第二十四話 ~入学前~ 秘密の復習

 闇の魔法が初めて成功した日、ラランは部屋に戻り自分のやったことを必死に思い出し理解しようとしていた。

自分の部屋には、光の魔法使いの本が大切に本棚に飾られている。

思い描いていたのは、光の魔法を駆使して人々を救い、皆から感謝される姿だった。

だけど、今日自分が成功したのは闇の魔法。

魔法が出来たことは喜ばしい。だけど、どうして正反対の魔法なのだろう。


 神話に出てくる魔法使いの中にも闇の魔法使いはいた。

勇者と共に悪を倒す大切な仲間として存在していたが、その魔法は人々から尊敬されるものとは言い難かった。

魔法の性質は悪魔達の使うそれに近く、相手を呪い、攻撃し、永遠を与える命を奪う魔法が多かった。性質が近い分弱点を見つけることができたのも闇の魔法使いがいたからこそだったのだが一般人なら二の足を踏むような内容の種類の魔法が多かった。それに加えて神話や伝記に出てくる闇の魔法使いは、陰鬱で暗く影のあるような描き方をされていることが多かったため、憧れの存在としても眉をひそめるような外見だった。。

中には意地悪な目つきの悪い、それこそ悪魔に近い形で描かれているものもあった。

ラランの大好きな絵本にも闇の魔法使いはいるが、お姫様に意地悪をする魔女のような姿をしていた。

自分がこの魔法使いと同じ魔法を使ったと思うと、嬉しさも吹っ飛び、恐ろしさと悲しささえ覚える。

「どうしてコッチかなぁ・・・」

絵本を開き、闇の魔法使いを眺めそっと本を本棚に戻すと、ベットに寝そべってうーんと考える。

だけど、過去に戻れる訳でもなく、考えるよりもう一度やってみたほうが早いと思い直し飛び起きる。

そのタイミングでドアがノックされる。

コンコン

「ララン様、起きてらっしゃいますか?お食事の時間ですよ?」

ドアの向こうからドロシーの声がする。

もう夕食の時間なことに驚き、どうしようか悩んでいるうちに、

なんとなくバツが悪くて、そのままじっとして寝たフリをすることにした。

「寝てらっしゃるのかしら・・・。

ララン様、お腹が空いたら降りてきてくださいましね!」

ドロシーは大きな声でドアの向こうでラランに向かって話かけると、どうやら戻っていったようだった。
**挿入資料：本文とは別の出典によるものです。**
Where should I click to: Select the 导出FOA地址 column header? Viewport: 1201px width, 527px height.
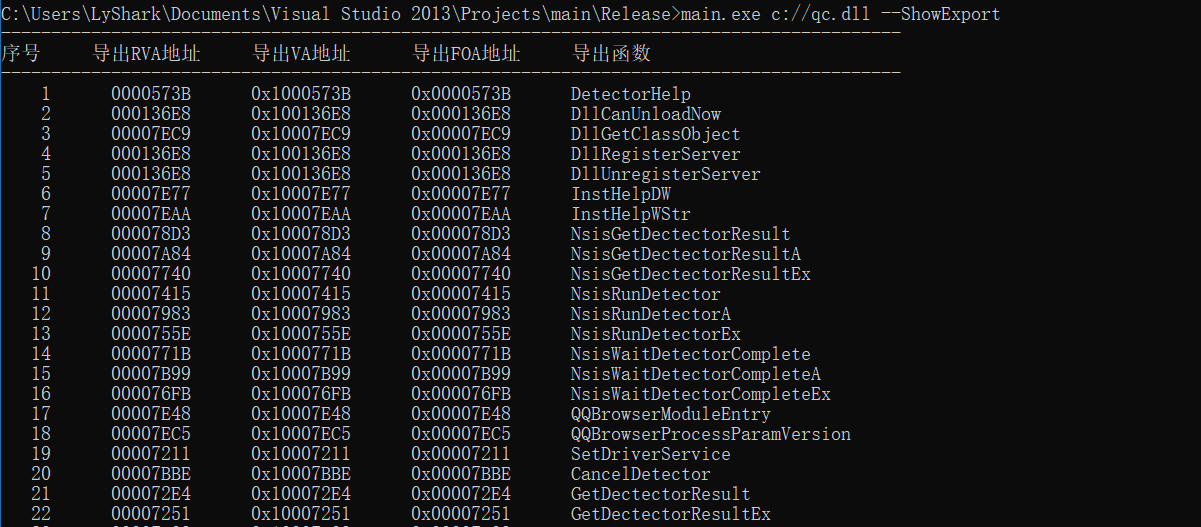[466, 53]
(ドロシーったら、これじゃ寝てても起きちゃうでしょ・・・)

ラランは、ドアに近づいて誰もいないことを確認すると自分の部屋の中で忍び足をして、机に向かい教科書を開く。今日ギリアムから習ったところを復習することにした。


 息を整えて、目を閉じる。

そして今日教えてもらったことをよく思い出す。

ギリアムの言葉、教科書の言葉・・・・。

身体の中から感じる魔法の力を感じ、手のひらに集める。

こうして魔法の言葉を唱える・・・

「・・・蛍」

・・・・何も起こらない。

力を感じても、それが光になって出てくることはない。

「はぁ・・・・やっぱりダメか・・・。」

小さくつぶやいて、気を取り直す。

自分は闇の魔法は使えない確証が欲しかった。

昼間はいろんな魔法を使いすぎて、魔法の力が濁ってしまったのかもしれない。

絵具でいろんな色を混ぜると、黒くなる。

もしかしたらそんな事と同じかもしれない。


「フー・・・・」

息を大きく吸い込んで、もう一度基本の姿勢を取る。

力を巡らせて発現しないで欲しいと思いながら魔法を唱える。

「影のうしろ・・・」

手のひらから小さな闇の魔法の玉がラランの生まれる。

ラランがゆっくり目を開いて魔法の玉を目で追う。


黒い玉はフラフラと生まれて部屋の隅に向かってふわふわと飛び出す。

魔法の玉が向かう先に気が付いたラランは思わず声を出す。

「あ・・・ダメだよ!!」


バチン!

魔法の玉は、部屋の隅にいたクモを包むと、弾けるように音を立てて消えた。


クモは黒い灰になり、サラサラと消えた・・・・。


「・・・・ゴメン・・・なさい」

ラランはクモに謝った。

「ごめんなさい・・・」

次の謝罪の言葉は、もう自分で何に謝っているのかわからない。

ただうつむいて涙がこぼれるのを止められなかった。

泣いている間に窓の外はすっかり夜が更けていた。

ラランはこのまま夜の中に自分が溶けて真っ暗になってしまった気がした。